こちら80代、隠居の凡僧(臨済宗)。 小中高のころの成績はオール3と低レベルですが、19才で禅書に出会いました。 禅書の内容は、その多くは修行者の苦闘と難関突破の物語です。 深く禅定に入って豁然と大悟する物語は痛快この上ないものでした。 愚かなるわが身を忘れて出家を願い、28才で宿世の縁あって僧侶となることができました。 凡人の悲しさ今も悟れず。 私の若いころは明治・大正生まれの世代が現役で、まだ古風なお坊さんが健在でした。 そういう方々を慕う思いで、わがおさらいの記録です。 (水野庄平・立命大卒)

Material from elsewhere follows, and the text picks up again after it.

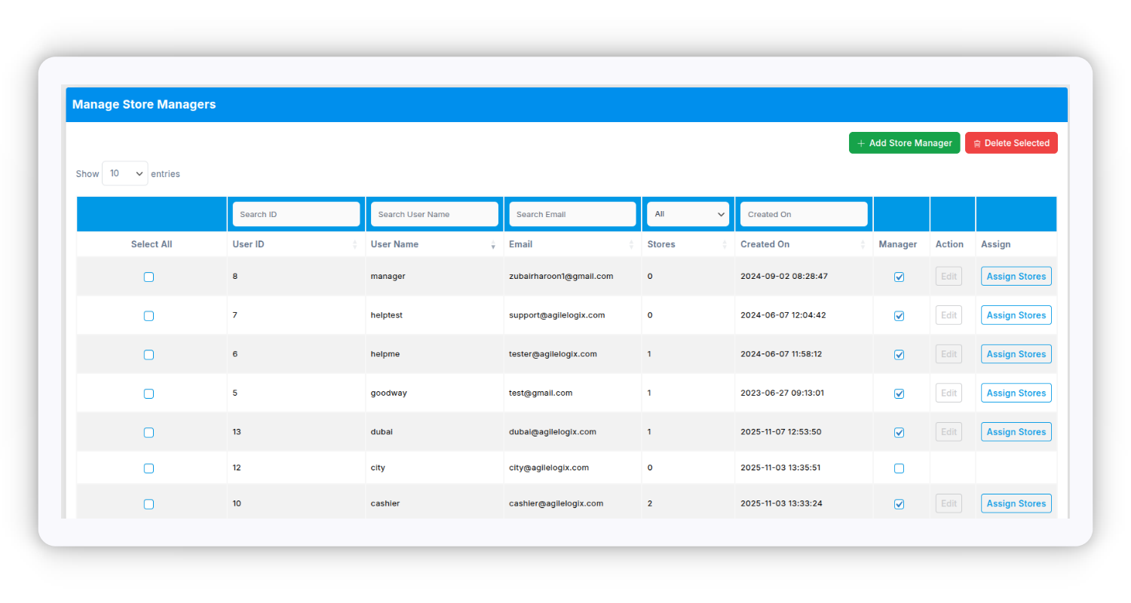Click the Search Email filter box
The image size is (1131, 603).
point(572,214)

内容 ブッダ・・インドの僧・・高田好胤和上・・ナンダ王子・・因果と 輪廻・・坐禅儀・・北隠和尚・・玄峰老師・・
ブッダの言葉・・文明・・農家の嫁・・ シュリハントク・・正三和尚・・元暁和尚・・感興のことば・・徳本上人
1,ブッダと祖師
ブッダ(お釈迦様)
修行時代のブッダは禅定の達人に「無想定」を習いますが、当時の最高レベルの禅定をマスターしても、まだ満足できず、ただ一人さらに一段と激しい修行をされ、遂に涅槃の実相を徹底大悟された。御年35才の時。 闇の世界に大光明がもたらされた瞬間です。 ブッダが大悟された時に思わず 「奇なるかな! 誰もが涅槃妙心を具えているとは何と不可思議なことか!」と言われた。
付記:涅槃妙心‥‥仏性のこと。正法眼。不死の法門。
ブッダ
「不死が得られた。 私はこの法を説く。 私の教えを忠実に学び実行するものは、私と同じく不死の境地に至るであろう」。 「修行者よ、誰もが最初から最高の智慧が得られるわけではない。 知るべきことを知り、行うべきことを行えば、この智慧を得る時節が必ず来るであろう」。 「不死の法門を知らずに百年生きるより、不死の法を知って一日生きる方がよい。」 ▲
付記:ブッダは大悟された時の喜びが余りにも大きく、そのままその場で坐禅を十日以上続けられた。 当初は「これほどの体験は私以外には無理だ」と思われたが、神々の説得があって伝道の旅に赴かれた。(水野弘元著・「釈尊の生涯」春秋社)
如来蔵経
「あらゆる人々に、仏性が微動だにせず存在している。 輪廻の世界に転生しても少しも汚されない。」
付記:仏眼で見れば、「人々本具」(にんにんほんぐ)である。 (一人一人に仏性が具わっている。) たとえ転生して
長く悪縁に輪廻することがあろうと、仏縁に会えば必ず誰もがいつか悟りを開くことが出来る。
霊源和尚(11世紀・中国宋代)
「たとえば人が少金剛を食して命終わり身滅すとも、その少金剛は臓腑の腐乱するとも変ぜざるごとし。 清浄堅固なること元のごとく、仏性もかくの如し。 教中にいわく「真実の菩提心を発する者は、たとい生死輪廻の中に入るとも、この心は真実にして終に悪業のために流転せられず。」
善慧大士(中国)
6世紀、善慧大士は中国の維摩居士といわれる人物。 「当に禅定の力をもって功熟して、すなわち證知すべし。 怠惰も得ず、焦って急ぐも得ず。 ただ常に工夫休まざれ。 必定して虚しからず、乳中に酪(チーズ)あるがごとし。 要は須らく工夫相続してその縁を待つべし。」
付記:要は焦らず工夫続けて縁を待つべし。 禅定の功が熟して大悟すべし。
広徳和尚
修行僧が広徳和尚に質問した「一切空とはどういうことですか」。 広徳和尚「雑踏の中に馬で走り、誰にも触れずに自由に駆け抜けるようなことだ。」五灯会元▲
付記:人間は肉体の束縛と精神のかっとうがあり、常に不自由極まりない。 涅槃はどんな存在(障害)があろうと、スイスイと自由に通り抜けてしまう妙智力をいう。